Would you copy out the whole listing exactly as given?
Material provided below:
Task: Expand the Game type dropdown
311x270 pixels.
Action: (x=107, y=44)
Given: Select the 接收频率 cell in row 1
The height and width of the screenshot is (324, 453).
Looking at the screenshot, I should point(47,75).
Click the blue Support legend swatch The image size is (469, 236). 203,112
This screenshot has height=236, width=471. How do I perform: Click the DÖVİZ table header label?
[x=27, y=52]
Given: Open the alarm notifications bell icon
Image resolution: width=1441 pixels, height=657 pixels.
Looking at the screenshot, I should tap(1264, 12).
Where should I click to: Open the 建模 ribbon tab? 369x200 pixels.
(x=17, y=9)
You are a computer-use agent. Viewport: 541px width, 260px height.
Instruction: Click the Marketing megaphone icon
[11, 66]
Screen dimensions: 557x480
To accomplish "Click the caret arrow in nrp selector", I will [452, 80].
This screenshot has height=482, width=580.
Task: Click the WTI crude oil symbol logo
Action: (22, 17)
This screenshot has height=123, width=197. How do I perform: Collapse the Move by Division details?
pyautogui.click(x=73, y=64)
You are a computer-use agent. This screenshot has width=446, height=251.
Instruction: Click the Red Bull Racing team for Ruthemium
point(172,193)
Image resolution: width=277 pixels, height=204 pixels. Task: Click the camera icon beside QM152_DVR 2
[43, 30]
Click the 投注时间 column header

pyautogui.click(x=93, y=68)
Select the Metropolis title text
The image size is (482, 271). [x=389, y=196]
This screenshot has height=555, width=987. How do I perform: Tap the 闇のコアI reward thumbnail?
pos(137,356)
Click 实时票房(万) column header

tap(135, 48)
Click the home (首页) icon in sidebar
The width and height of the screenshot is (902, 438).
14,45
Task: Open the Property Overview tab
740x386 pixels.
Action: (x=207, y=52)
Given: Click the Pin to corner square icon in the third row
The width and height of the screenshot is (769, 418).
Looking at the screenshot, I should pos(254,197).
End of Material provided.
▶ _Result for this exercise_:
Task: Expand the Game type dropdown
311x270 pixels.
Action: (x=107, y=44)
Given: Select the 接收频率 cell in row 1
The height and width of the screenshot is (324, 453).
Looking at the screenshot, I should point(47,75).
Click the blue Support legend swatch The image size is (469, 236). 203,112
This screenshot has height=236, width=471. How do I perform: Click the DÖVİZ table header label?
[x=27, y=52]
Given: Open the alarm notifications bell icon
Image resolution: width=1441 pixels, height=657 pixels.
Looking at the screenshot, I should tap(1264, 12).
Where should I click to: Open the 建模 ribbon tab? 369x200 pixels.
(x=17, y=9)
You are a computer-use agent. Viewport: 541px width, 260px height.
Instruction: Click the Marketing megaphone icon
[11, 66]
Screen dimensions: 557x480
To accomplish "Click the caret arrow in nrp selector", I will [452, 80].
This screenshot has height=482, width=580.
Task: Click the WTI crude oil symbol logo
Action: (22, 17)
This screenshot has height=123, width=197. How do I perform: Collapse the Move by Division details?
pyautogui.click(x=73, y=64)
You are a computer-use agent. This screenshot has width=446, height=251.
Instruction: Click the Red Bull Racing team for Ruthemium
point(172,193)
Image resolution: width=277 pixels, height=204 pixels. Task: Click the camera icon beside QM152_DVR 2
[43, 30]
Click the 投注时间 column header

pyautogui.click(x=93, y=68)
Select the Metropolis title text
The image size is (482, 271). [x=389, y=196]
This screenshot has height=555, width=987. How do I perform: Tap the 闇のコアI reward thumbnail?
pos(137,356)
Click 实时票房(万) column header

tap(135, 48)
Click the home (首页) icon in sidebar
The width and height of the screenshot is (902, 438).
14,45
Task: Open the Property Overview tab
740x386 pixels.
Action: (x=207, y=52)
Given: Click the Pin to corner square icon in the third row
The width and height of the screenshot is (769, 418).
Looking at the screenshot, I should pos(254,197).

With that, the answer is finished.